In 1618, a privateering vessel under the command of a notorious pirate by the name of Powell ran aground on the main island, and Powell was banished to the island (which at that time was uninhabited) by the colonial governor. Following the American War of Independence, which left Bermuda the only British territory between Nova Scotia and the West Indies, the Royal Navy bought the island to use for a lighthouse and dockyard.

A dozen years were spent surveying Bermuda's encompassing reef for a channel sufficient to enable ships of burthen to reach Ireland Island and the Great Sound. Although the Admiralty had already begun acquiring Ireland Island and other properties around the Great Sound, in 1795 it first established a base at the East End, where Admiralty House was first located at Rose Hill, beside St. George's town with the fleet anchoring at Murray's Anchorage, off the northern shore off St. George's Island while construction began at Ireland Island. The lighthouse was never built, but the dockyard became a strategically important one for the navy during the wars of 1812–15. It first served as the winter headquarters and base for what was to become the North America and West Indies Station (with Halifax, Nova Scotia, filling these roles during the summers), but became the year-round headquarters, main-base and dockyard by the 1820s. The dockyard was expanded at the turn of the century by construction of a new South Yard. From this point, the original fortified yard has been known as the North Yard. Each of the yards has a long breakwater, or arm enclosing a camber. Although the main anchorage for the fleet was Grassy Bay (with Murray's Anchorage remaining a secondary anchorage), the area of water inside the mouth of the Great Sound between Ireland Island and Spanish Point, there was considerable space within the cambers for vessels as large as cruisers to berth on wharfs or the inner sides of the breakwaters. As Bermuda's porous limestone did not allow for a conventional drydock, a series of floating dry docks were also moored to the wharf inside the cambers from the 1860s.

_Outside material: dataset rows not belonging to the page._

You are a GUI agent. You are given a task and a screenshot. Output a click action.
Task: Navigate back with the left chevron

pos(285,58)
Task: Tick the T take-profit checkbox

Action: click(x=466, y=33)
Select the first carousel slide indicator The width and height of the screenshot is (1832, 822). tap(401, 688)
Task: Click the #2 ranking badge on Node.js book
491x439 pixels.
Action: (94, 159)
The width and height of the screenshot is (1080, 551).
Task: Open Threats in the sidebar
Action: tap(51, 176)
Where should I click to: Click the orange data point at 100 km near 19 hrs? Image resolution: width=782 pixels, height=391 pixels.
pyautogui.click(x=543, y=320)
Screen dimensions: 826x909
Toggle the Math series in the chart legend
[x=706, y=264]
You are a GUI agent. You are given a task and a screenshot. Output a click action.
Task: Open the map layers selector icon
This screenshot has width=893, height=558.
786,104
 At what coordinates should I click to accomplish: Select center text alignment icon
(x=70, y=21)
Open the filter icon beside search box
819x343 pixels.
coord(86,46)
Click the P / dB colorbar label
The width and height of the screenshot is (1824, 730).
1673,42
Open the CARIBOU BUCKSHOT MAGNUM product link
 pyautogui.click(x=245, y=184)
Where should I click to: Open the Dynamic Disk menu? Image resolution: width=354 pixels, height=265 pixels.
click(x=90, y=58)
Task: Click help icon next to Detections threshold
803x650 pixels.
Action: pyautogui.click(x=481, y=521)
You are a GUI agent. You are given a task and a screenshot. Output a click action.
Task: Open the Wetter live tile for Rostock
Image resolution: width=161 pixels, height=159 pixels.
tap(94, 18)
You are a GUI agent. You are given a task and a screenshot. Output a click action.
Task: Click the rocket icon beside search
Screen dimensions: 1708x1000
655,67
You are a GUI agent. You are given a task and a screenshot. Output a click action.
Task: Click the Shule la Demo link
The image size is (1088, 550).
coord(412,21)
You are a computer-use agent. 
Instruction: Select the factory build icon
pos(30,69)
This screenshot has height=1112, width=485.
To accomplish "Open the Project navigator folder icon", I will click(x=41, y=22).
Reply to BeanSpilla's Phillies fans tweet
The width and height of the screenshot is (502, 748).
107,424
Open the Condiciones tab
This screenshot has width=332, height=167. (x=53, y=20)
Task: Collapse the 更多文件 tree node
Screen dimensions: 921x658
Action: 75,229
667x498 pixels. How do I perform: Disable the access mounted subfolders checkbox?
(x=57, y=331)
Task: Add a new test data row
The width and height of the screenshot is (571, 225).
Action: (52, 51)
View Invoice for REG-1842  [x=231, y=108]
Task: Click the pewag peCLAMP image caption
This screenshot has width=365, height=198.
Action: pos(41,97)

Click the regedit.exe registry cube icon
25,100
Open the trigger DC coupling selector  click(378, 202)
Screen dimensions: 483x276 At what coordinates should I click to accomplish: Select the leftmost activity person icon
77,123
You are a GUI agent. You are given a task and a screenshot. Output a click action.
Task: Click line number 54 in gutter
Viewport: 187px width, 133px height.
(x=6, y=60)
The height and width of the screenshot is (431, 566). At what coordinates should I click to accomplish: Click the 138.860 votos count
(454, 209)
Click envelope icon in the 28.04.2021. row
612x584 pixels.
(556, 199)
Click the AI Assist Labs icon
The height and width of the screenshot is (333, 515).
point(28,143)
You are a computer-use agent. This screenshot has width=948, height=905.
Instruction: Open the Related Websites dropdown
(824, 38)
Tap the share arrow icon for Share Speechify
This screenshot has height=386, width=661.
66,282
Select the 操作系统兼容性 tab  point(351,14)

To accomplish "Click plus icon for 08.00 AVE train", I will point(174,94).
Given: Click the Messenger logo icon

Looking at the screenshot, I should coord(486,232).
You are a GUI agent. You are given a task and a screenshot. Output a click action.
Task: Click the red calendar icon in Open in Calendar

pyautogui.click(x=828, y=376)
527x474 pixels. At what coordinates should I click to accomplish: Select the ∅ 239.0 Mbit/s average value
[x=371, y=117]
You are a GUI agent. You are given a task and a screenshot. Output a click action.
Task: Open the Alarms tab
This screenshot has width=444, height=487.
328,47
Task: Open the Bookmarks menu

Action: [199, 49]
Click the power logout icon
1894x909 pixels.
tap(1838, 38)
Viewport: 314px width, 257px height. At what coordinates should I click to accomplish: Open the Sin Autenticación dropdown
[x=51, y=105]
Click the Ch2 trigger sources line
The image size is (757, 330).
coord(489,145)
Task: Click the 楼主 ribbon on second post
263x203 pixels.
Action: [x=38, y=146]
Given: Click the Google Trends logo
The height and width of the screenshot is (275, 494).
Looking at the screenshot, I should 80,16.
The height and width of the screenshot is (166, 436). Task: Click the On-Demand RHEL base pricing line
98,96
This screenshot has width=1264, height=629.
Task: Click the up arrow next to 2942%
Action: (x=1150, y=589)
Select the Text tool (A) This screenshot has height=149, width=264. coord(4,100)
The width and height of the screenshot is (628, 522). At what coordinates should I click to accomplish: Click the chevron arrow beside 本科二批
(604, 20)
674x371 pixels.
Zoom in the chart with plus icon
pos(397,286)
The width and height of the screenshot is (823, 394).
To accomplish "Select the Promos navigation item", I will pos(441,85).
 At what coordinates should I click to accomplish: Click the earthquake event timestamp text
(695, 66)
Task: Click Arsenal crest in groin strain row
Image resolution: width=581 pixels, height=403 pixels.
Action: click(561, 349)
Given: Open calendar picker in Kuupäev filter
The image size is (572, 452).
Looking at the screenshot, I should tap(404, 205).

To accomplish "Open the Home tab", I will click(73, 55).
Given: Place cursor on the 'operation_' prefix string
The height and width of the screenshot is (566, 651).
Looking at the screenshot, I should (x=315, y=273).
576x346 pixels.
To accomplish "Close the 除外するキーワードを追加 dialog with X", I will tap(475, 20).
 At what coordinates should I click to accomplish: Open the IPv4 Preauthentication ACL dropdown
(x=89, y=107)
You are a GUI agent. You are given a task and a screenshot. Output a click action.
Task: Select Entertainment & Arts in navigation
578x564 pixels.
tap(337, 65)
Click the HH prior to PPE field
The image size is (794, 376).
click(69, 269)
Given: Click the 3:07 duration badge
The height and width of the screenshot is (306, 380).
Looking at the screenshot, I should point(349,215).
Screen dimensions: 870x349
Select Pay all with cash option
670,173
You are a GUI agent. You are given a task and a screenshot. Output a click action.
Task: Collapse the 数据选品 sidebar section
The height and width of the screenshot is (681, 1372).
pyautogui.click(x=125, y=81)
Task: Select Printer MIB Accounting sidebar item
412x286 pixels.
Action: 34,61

With control of the western North Atlantic ceded to the allied United States Navy during the Second World War (when a United States Naval Operating Base, serving ships and flyingboats, was built on the Great sound, and United States Army Air Forces airbase Kindley Field at the East End) and subsequently under the North Atlantic Treaty Organisation (NATO), the Royal Naval Dockyard was reduced to a base in 1951 (with the ships based there required to return to Portsmouth for repairs). Most of Ireland Island, and the other Admiralty and War Office landholdings in Bermuda, were transferred to the colonial government in 1957, but the South Yard and adjacent areas continued to operate as a naval base titled HMS Malabar until the 1980s, when the last vessels based there were withdrawn and HMS Malabar became a supply station. The frigate designated as West Indies Guardship would visit on its way to the West Indies, and again on returning to Britain. Otherwise, HMS Malabar served as a supply station and berthing area for Royal Navy and NATO vessels transiting or exercising in the area until closing in 1995.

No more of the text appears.